Kidney fibrosis is a hallmark and common end point of numerous chronic kidney diseases, but effective therapies to treat kidney fibrosis are lacking. Now, Peter Boor and co-workers show that an isoform of platelet-derived growth factor, PDGF-D, is dispensable for renal development and function but mediates renal fibrosis, and might represent an attractive therapeutic target. “We had previously shown that PDGF-D is a crucial factor involved in mesangioproliferative glomerulonephritis, but its role in renal fibrosis was unknown,” explains Boor.

In their recent study the researchers found that in human and murine fibrotic kidneys, PDGF-D and its receptor PDGFR-β are overexpressed in activated mesenchymal cells, and PDGF-D is expressed de novo in tubular cells. In addition, they showed that the levels of PDGF-D drive kidney fibrosis; PDGF-D overexpression in healthy mice increased the deposition of interstitial collagen, whereas genetic depletion of PDGF-D significantly reduced fibrosis in two murine models of renal scarring. According to Boor, PDGF-D drives fibrosis by specifically affecting renal PDGFR-β+ mesenchymal cells but not inflammation.

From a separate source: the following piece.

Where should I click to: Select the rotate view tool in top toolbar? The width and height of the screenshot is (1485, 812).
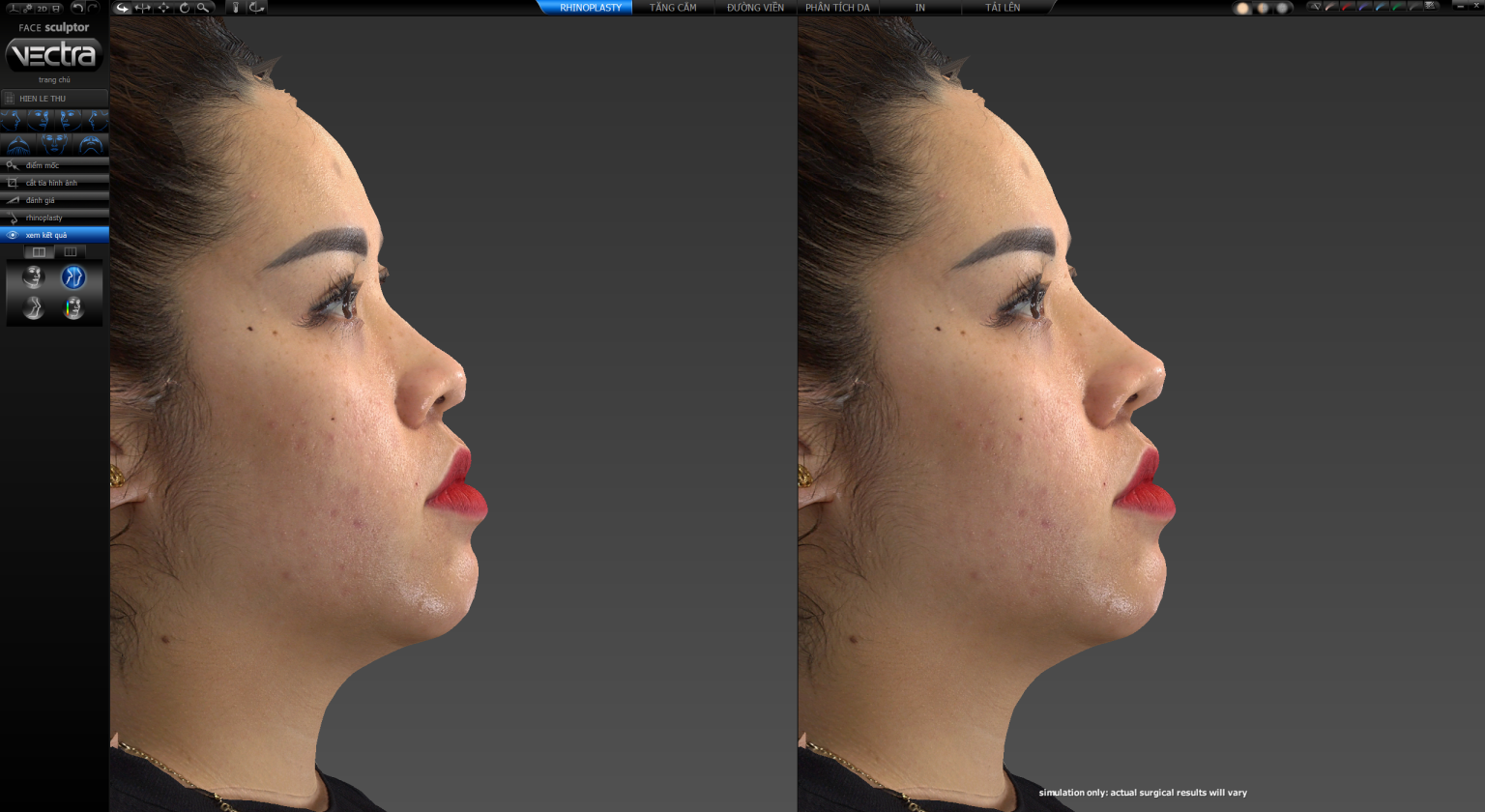pyautogui.click(x=184, y=8)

“As PDGF-D was dispensable for normal kidney development and physiological functions” says Boor, “PDGF-D inhibition could be particularly suitable for a dual-hit therapy for progressive mesangioproliferative diseases, where PDGF-D drives both the glomerular mesangioproliferative changes and interstitial fibrosis, such as in IgA nephropathy.”

Boor cautions that the role of the second PDGFR-β ligand, PDGF-B, and its complementarity or dissimilarities to PDGF-D remain elusive. “The potential differential roles of these two ligands and their potential interplay should be clarified before clinical trials are initiated.”